Despite her passion for documentaries,this editor loves and respects the mainstream idiom and appreciates movies like Chak De India! and the Munnabhai series that sensitise the audience while being commercial.

She helped her husband write Taare Zameen Par and is currently working on Ferrari Ki Sawari. Her next film,however,is Karan Johar’s commercial Student of the Year. “Karan’s like family now. And the film will give me the opportunity to explore areas I haven’t before.”

Hemanti Sarkar

Born to Bengali artist parents,Hemanti Sarkar had early exposure to film greats like Akira Kurosawa,Jean-Luc Godard and Ingmar Bergman. And while she instinctively wanted to be a part of the filmmaking process,being shy and socially awkward made her opt for biochemistry instead. “Then my dad insisted that I should try going to a film school and I applied to the Film and Television Institute of India. There,I discovered that editing best suited my nature without taking away from the joy of the filmmaking process,” she says.

The privacy and anonymity of editing,works to Sarkar’s benefit. “I cannot imagine dealing with people on the sets. When I have to talk to more than two-three people I haven’t met before,I get quite jittery. So the editing room is my solace,” she explains.

The 41-year-old editor’s filmography however,gives only a partial view of her work. While it lists the mainstream productions that she edited,most of her work — which comprises feature films and documentaries that travel the festival circuit and don’t release in India — do not find mention. But that is Sarkar’s conscious choice. “I do only offbeat films,even in the mainstream space,because they allow me to experiment with the narrative. I do only one film at a time so I can give time to my 13-year-old son.”

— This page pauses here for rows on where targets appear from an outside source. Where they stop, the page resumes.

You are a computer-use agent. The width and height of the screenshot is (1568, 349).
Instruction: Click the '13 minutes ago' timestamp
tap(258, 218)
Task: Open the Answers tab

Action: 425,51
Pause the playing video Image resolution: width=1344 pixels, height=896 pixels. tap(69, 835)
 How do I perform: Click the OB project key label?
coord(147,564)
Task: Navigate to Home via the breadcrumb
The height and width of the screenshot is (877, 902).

Sarkar’s work often involved hours of live footage like Peepli Live,which had more than 30-hours of footage. This is the part she finds most challenging but also satisfying.

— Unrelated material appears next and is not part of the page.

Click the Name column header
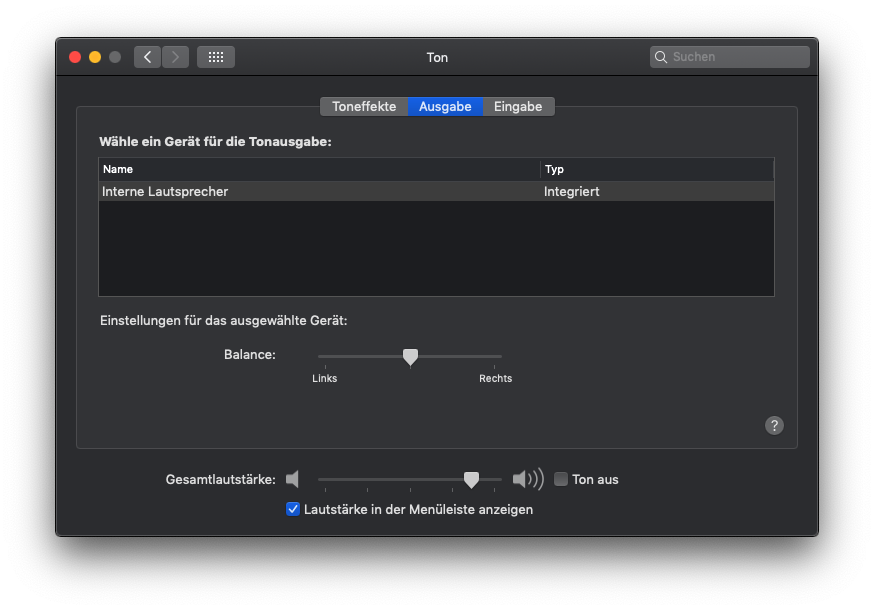 coord(319,169)
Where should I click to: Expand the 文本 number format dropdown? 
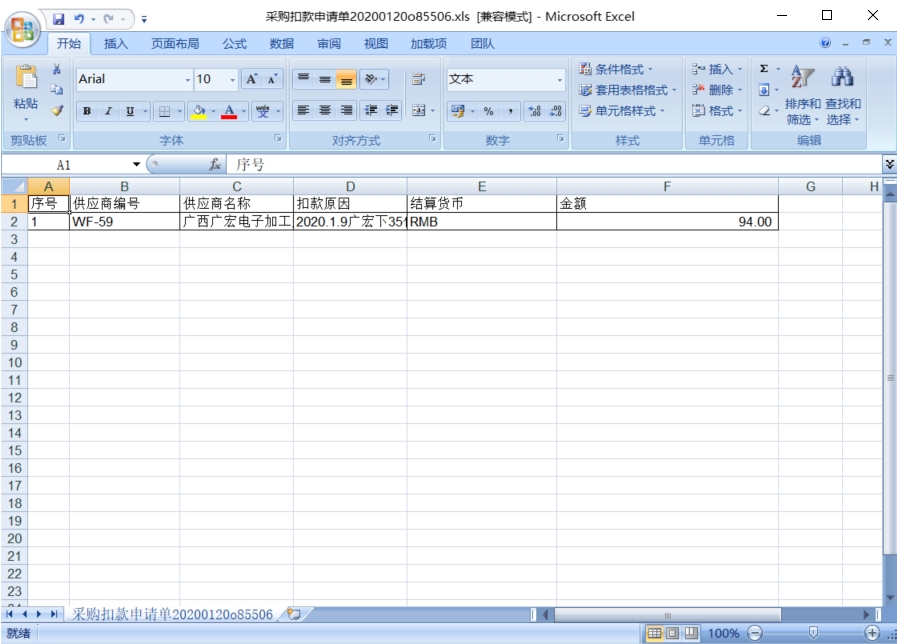pos(560,79)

Her USP,however,lies in the sensitivity she brings to films. “This is what my directors often say in their feedback. Sankat City is quite a bizarre film. But the director,the late Pankaj Advani told me I had made a more emotional film and thus it was far more accessible. But it does not necessarily work for every film. When Anusha Rizvi said the same about my work on Peepli Live,she said it with some disappointment,for she had wanted the film to be a lot more stark.”